══ EXTRACTED INFORMATION ══

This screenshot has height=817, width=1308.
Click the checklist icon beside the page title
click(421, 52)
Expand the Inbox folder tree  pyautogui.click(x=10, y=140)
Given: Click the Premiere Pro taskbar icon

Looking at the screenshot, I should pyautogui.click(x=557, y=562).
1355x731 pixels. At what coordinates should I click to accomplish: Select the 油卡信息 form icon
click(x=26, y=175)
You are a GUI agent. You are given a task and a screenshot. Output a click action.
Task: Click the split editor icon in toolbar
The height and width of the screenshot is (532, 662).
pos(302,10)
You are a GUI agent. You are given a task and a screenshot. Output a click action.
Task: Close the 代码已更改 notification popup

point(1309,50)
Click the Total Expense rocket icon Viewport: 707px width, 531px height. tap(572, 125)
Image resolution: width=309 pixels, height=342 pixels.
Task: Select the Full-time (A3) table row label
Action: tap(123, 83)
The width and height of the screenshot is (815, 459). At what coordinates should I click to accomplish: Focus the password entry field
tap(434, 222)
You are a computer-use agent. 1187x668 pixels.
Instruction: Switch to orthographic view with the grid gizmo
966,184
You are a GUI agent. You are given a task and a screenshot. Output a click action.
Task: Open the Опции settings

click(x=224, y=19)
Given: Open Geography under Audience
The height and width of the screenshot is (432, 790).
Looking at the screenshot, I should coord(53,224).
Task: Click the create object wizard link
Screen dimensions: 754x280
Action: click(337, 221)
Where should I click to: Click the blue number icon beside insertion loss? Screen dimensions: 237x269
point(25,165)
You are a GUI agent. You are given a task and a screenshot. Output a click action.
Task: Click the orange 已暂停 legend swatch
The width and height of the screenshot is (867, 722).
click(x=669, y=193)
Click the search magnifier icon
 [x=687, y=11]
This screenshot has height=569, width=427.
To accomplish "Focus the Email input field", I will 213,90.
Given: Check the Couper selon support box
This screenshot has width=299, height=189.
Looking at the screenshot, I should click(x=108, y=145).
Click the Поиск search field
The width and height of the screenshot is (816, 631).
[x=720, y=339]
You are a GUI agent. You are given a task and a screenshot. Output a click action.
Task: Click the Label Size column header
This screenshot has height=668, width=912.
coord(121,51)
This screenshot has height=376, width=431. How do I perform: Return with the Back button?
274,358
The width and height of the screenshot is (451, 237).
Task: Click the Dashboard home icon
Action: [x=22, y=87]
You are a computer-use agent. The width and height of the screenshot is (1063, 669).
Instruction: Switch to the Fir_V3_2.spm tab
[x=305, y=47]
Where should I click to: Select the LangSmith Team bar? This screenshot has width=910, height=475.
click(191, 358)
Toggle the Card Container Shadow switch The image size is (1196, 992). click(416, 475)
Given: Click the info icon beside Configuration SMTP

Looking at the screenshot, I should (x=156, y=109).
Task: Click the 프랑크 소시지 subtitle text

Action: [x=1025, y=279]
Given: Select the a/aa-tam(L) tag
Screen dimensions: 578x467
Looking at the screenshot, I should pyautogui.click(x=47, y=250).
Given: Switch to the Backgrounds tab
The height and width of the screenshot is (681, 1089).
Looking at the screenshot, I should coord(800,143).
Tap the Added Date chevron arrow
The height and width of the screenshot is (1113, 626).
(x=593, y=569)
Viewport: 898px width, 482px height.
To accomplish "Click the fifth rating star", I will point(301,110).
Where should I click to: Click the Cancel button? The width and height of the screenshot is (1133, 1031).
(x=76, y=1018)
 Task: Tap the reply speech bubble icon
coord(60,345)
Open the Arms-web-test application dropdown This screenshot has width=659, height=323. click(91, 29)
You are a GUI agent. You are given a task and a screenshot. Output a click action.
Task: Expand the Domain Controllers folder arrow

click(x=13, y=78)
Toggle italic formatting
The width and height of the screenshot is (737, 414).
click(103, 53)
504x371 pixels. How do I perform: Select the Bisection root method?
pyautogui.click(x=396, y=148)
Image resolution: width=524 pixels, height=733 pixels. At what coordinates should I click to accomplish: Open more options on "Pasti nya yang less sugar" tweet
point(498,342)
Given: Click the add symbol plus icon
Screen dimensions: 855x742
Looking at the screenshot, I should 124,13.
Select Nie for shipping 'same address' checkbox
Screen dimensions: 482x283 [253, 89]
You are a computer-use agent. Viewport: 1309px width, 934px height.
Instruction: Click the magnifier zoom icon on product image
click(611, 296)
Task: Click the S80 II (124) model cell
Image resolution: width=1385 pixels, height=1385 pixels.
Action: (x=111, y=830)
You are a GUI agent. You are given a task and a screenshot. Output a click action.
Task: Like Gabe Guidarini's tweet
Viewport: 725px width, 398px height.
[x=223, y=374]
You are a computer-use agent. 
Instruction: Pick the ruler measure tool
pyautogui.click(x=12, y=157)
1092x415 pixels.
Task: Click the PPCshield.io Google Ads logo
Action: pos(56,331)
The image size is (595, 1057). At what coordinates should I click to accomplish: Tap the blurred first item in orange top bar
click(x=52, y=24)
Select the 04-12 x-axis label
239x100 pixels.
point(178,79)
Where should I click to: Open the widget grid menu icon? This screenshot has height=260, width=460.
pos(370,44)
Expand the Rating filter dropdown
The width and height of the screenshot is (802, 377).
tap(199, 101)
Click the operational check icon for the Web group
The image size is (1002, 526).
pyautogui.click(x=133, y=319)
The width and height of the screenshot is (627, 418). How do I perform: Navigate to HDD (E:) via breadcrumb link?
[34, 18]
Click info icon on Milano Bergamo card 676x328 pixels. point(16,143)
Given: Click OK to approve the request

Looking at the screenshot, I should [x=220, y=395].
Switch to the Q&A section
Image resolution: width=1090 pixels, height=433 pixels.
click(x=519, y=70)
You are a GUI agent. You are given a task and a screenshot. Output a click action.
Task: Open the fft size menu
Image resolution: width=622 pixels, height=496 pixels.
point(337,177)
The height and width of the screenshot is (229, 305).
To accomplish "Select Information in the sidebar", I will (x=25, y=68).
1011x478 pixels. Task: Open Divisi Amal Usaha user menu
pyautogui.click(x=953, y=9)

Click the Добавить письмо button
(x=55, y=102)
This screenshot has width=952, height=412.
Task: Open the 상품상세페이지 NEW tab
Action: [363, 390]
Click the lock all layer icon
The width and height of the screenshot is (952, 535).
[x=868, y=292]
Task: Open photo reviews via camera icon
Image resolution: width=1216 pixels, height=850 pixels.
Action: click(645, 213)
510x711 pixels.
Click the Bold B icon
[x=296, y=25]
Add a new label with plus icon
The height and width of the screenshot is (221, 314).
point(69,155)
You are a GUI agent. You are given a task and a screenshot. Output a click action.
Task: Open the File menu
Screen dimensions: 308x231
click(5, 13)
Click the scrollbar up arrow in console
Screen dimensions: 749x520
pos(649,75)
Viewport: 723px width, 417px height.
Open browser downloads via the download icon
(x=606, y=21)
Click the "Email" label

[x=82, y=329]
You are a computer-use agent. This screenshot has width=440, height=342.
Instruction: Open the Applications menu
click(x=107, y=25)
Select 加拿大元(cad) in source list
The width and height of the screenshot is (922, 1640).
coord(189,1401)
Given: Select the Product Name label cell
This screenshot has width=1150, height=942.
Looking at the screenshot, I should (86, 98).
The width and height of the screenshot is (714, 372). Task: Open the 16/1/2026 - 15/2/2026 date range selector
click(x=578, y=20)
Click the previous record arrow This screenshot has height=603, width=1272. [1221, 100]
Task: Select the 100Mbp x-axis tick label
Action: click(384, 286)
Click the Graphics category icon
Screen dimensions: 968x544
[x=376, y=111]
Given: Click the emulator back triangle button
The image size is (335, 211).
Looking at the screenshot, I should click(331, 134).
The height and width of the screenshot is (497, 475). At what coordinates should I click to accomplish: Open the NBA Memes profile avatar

═══

**ASSIGNMENT:** Each entry needs to be written out again, exactly as given.

**SOLUTION FOR THIS TASK:**
This screenshot has height=817, width=1308.
Click the checklist icon beside the page title
click(421, 52)
Expand the Inbox folder tree  pyautogui.click(x=10, y=140)
Given: Click the Premiere Pro taskbar icon

Looking at the screenshot, I should pyautogui.click(x=557, y=562).
1355x731 pixels. At what coordinates should I click to accomplish: Select the 油卡信息 form icon
click(x=26, y=175)
You are a GUI agent. You are given a task and a screenshot. Output a click action.
Task: Click the split editor icon in toolbar
The height and width of the screenshot is (532, 662).
pos(302,10)
You are a GUI agent. You are given a task and a screenshot. Output a click action.
Task: Close the 代码已更改 notification popup

point(1309,50)
Click the Total Expense rocket icon Viewport: 707px width, 531px height. tap(572, 125)
Image resolution: width=309 pixels, height=342 pixels.
Task: Select the Full-time (A3) table row label
Action: tap(123, 83)
The width and height of the screenshot is (815, 459). At what coordinates should I click to accomplish: Focus the password entry field
tap(434, 222)
You are a computer-use agent. 1187x668 pixels.
Instruction: Switch to orthographic view with the grid gizmo
966,184
You are a GUI agent. You are given a task and a screenshot. Output a click action.
Task: Open the Опции settings

click(x=224, y=19)
Given: Open Geography under Audience
The height and width of the screenshot is (432, 790).
Looking at the screenshot, I should coord(53,224).
Task: Click the create object wizard link
Screen dimensions: 754x280
Action: click(337, 221)
Where should I click to: Click the blue number icon beside insertion loss? Screen dimensions: 237x269
point(25,165)
You are a GUI agent. You are given a task and a screenshot. Output a click action.
Task: Click the orange 已暂停 legend swatch
The width and height of the screenshot is (867, 722).
click(x=669, y=193)
Click the search magnifier icon
 [x=687, y=11]
This screenshot has height=569, width=427.
To accomplish "Focus the Email input field", I will 213,90.
Given: Check the Couper selon support box
This screenshot has width=299, height=189.
Looking at the screenshot, I should click(x=108, y=145).
Click the Поиск search field
The width and height of the screenshot is (816, 631).
[x=720, y=339]
You are a GUI agent. You are given a task and a screenshot. Output a click action.
Task: Click the Label Size column header
This screenshot has height=668, width=912.
coord(121,51)
This screenshot has height=376, width=431. How do I perform: Return with the Back button?
274,358
The width and height of the screenshot is (451, 237).
Task: Click the Dashboard home icon
Action: [x=22, y=87]
You are a computer-use agent. The width and height of the screenshot is (1063, 669).
Instruction: Switch to the Fir_V3_2.spm tab
[x=305, y=47]
Where should I click to: Select the LangSmith Team bar? This screenshot has width=910, height=475.
click(191, 358)
Toggle the Card Container Shadow switch The image size is (1196, 992). click(416, 475)
Given: Click the info icon beside Configuration SMTP

Looking at the screenshot, I should (x=156, y=109).
Task: Click the 프랑크 소시지 subtitle text

Action: [x=1025, y=279]
Given: Select the a/aa-tam(L) tag
Screen dimensions: 578x467
Looking at the screenshot, I should pyautogui.click(x=47, y=250).
Given: Switch to the Backgrounds tab
The height and width of the screenshot is (681, 1089).
Looking at the screenshot, I should coord(800,143).
Tap the Added Date chevron arrow
The height and width of the screenshot is (1113, 626).
(x=593, y=569)
Viewport: 898px width, 482px height.
To accomplish "Click the fifth rating star", I will point(301,110).
Where should I click to: Click the Cancel button? The width and height of the screenshot is (1133, 1031).
(x=76, y=1018)
 Task: Tap the reply speech bubble icon
coord(60,345)
Open the Arms-web-test application dropdown This screenshot has width=659, height=323. click(91, 29)
You are a GUI agent. You are given a task and a screenshot. Output a click action.
Task: Expand the Domain Controllers folder arrow

click(x=13, y=78)
Toggle italic formatting
The width and height of the screenshot is (737, 414).
click(103, 53)
504x371 pixels. How do I perform: Select the Bisection root method?
pyautogui.click(x=396, y=148)
Image resolution: width=524 pixels, height=733 pixels. At what coordinates should I click to accomplish: Open more options on "Pasti nya yang less sugar" tweet
point(498,342)
Given: Click the add symbol plus icon
Screen dimensions: 855x742
Looking at the screenshot, I should 124,13.
Select Nie for shipping 'same address' checkbox
Screen dimensions: 482x283 [253, 89]
You are a computer-use agent. Viewport: 1309px width, 934px height.
Instruction: Click the magnifier zoom icon on product image
click(611, 296)
Task: Click the S80 II (124) model cell
Image resolution: width=1385 pixels, height=1385 pixels.
Action: (x=111, y=830)
You are a GUI agent. You are given a task and a screenshot. Output a click action.
Task: Like Gabe Guidarini's tweet
Viewport: 725px width, 398px height.
[x=223, y=374]
You are a computer-use agent. 
Instruction: Pick the ruler measure tool
pyautogui.click(x=12, y=157)
1092x415 pixels.
Task: Click the PPCshield.io Google Ads logo
Action: pos(56,331)
The image size is (595, 1057). At what coordinates should I click to accomplish: Tap the blurred first item in orange top bar
click(x=52, y=24)
Select the 04-12 x-axis label
239x100 pixels.
point(178,79)
Where should I click to: Open the widget grid menu icon? This screenshot has height=260, width=460.
pos(370,44)
Expand the Rating filter dropdown
The width and height of the screenshot is (802, 377).
tap(199, 101)
Click the operational check icon for the Web group
The image size is (1002, 526).
pyautogui.click(x=133, y=319)
The width and height of the screenshot is (627, 418). How do I perform: Navigate to HDD (E:) via breadcrumb link?
[34, 18]
Click info icon on Milano Bergamo card 676x328 pixels. point(16,143)
Given: Click OK to approve the request

Looking at the screenshot, I should [x=220, y=395].
Switch to the Q&A section
Image resolution: width=1090 pixels, height=433 pixels.
click(x=519, y=70)
You are a GUI agent. You are given a task and a screenshot. Output a click action.
Task: Open the fft size menu
Image resolution: width=622 pixels, height=496 pixels.
point(337,177)
The height and width of the screenshot is (229, 305).
To accomplish "Select Information in the sidebar", I will (x=25, y=68).
1011x478 pixels. Task: Open Divisi Amal Usaha user menu
pyautogui.click(x=953, y=9)

Click the Добавить письмо button
(x=55, y=102)
This screenshot has width=952, height=412.
Task: Open the 상품상세페이지 NEW tab
Action: [363, 390]
Click the lock all layer icon
The width and height of the screenshot is (952, 535).
[x=868, y=292]
Task: Open photo reviews via camera icon
Image resolution: width=1216 pixels, height=850 pixels.
Action: click(645, 213)
510x711 pixels.
Click the Bold B icon
[x=296, y=25]
Add a new label with plus icon
The height and width of the screenshot is (221, 314).
point(69,155)
You are a GUI agent. You are given a task and a screenshot. Output a click action.
Task: Open the File menu
Screen dimensions: 308x231
click(5, 13)
Click the scrollbar up arrow in console
Screen dimensions: 749x520
pos(649,75)
Viewport: 723px width, 417px height.
Open browser downloads via the download icon
(x=606, y=21)
Click the "Email" label

[x=82, y=329]
You are a computer-use agent. This screenshot has width=440, height=342.
Instruction: Open the Applications menu
click(x=107, y=25)
Select 加拿大元(cad) in source list
The width and height of the screenshot is (922, 1640).
coord(189,1401)
Given: Select the Product Name label cell
This screenshot has width=1150, height=942.
Looking at the screenshot, I should (86, 98).
The width and height of the screenshot is (714, 372). Task: Open the 16/1/2026 - 15/2/2026 date range selector
click(x=578, y=20)
Click the previous record arrow This screenshot has height=603, width=1272. [1221, 100]
Task: Select the 100Mbp x-axis tick label
Action: click(384, 286)
Click the Graphics category icon
Screen dimensions: 968x544
[x=376, y=111]
Given: Click the emulator back triangle button
The image size is (335, 211).
Looking at the screenshot, I should click(331, 134).
The height and width of the screenshot is (497, 475). At what coordinates should I click to accomplish: Open the NBA Memes profile avatar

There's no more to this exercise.